> DATA FOR PROCESSING

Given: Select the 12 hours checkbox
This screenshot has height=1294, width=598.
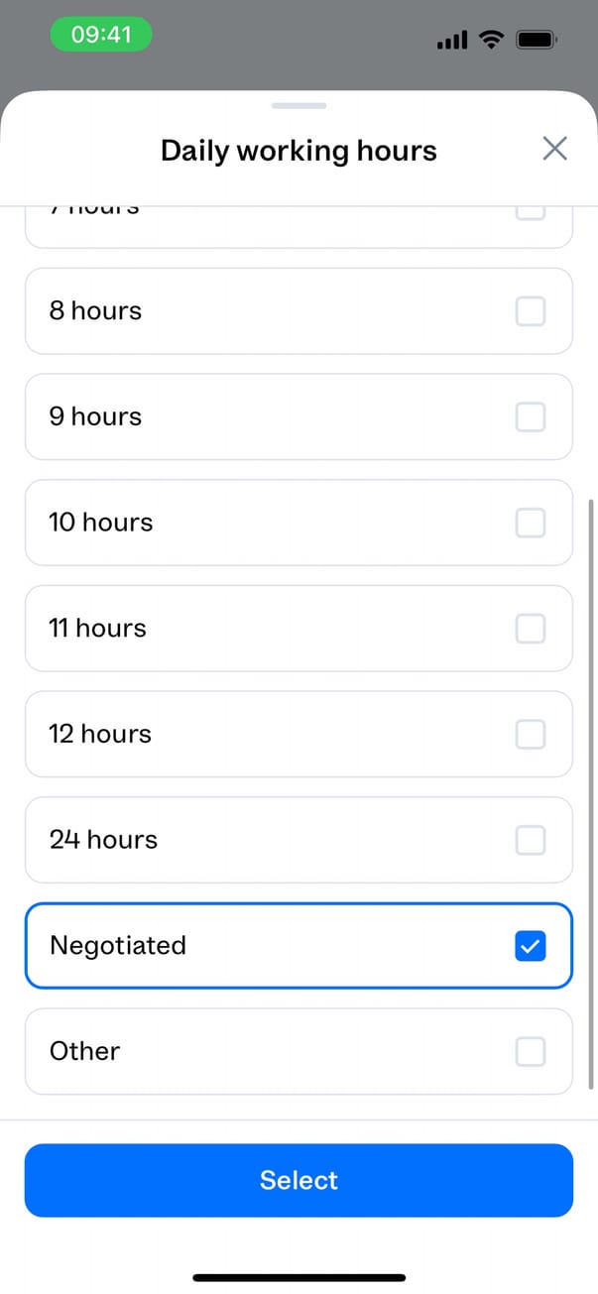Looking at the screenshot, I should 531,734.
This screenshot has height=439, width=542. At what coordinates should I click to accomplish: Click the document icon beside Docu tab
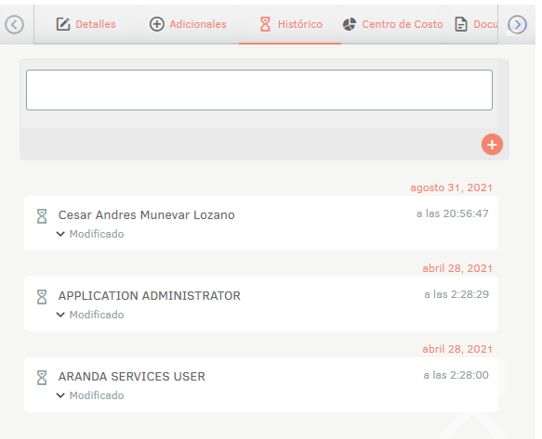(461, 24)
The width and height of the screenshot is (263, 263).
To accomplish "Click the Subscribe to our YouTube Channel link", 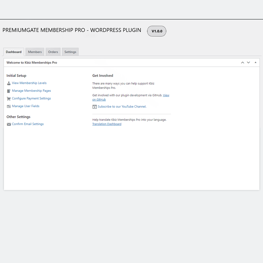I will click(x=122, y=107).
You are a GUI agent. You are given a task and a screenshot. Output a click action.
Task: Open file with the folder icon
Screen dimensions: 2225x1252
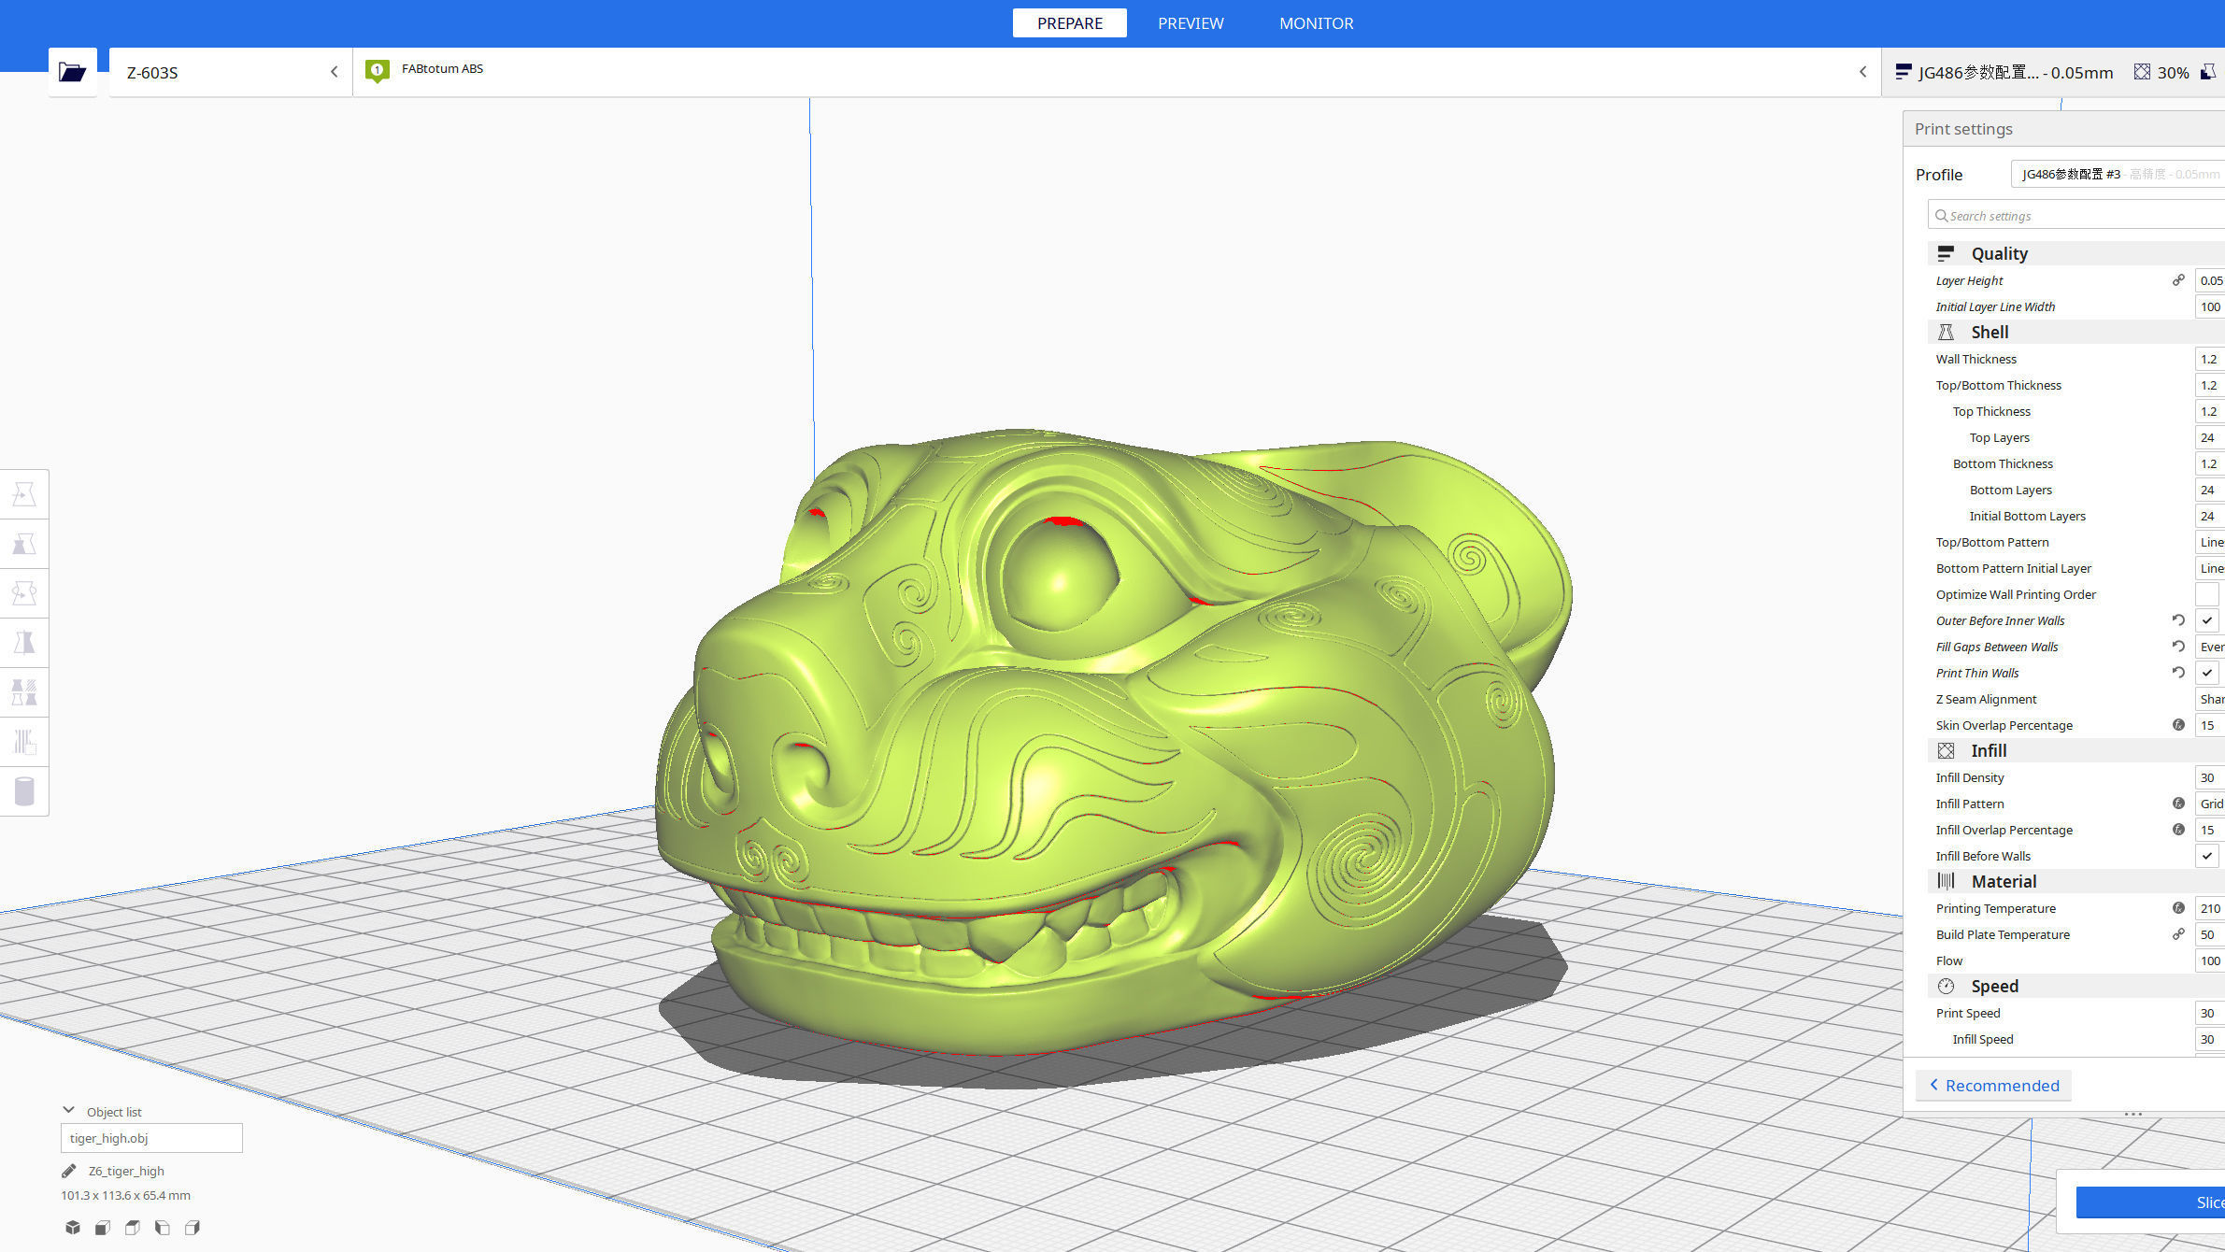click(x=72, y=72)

> TASK REQUIREMENTS
Put the stretch of the material from the line containing "You are a GUI" through its end into a Markdown table with the columns No. and Text, one row per line, numbered in order and skipping blank lines. Leave out the pictures.

> THE OUTPUT
| No. | Text |
|---|---|
| 1 | You are a GUI agent. You are given a task and a screenshot. Output a click action. |
| 2 | Task: Open file with the folder icon |
| 3 | Screen dimensions: 2225x1252 |
| 4 | click(x=72, y=72) |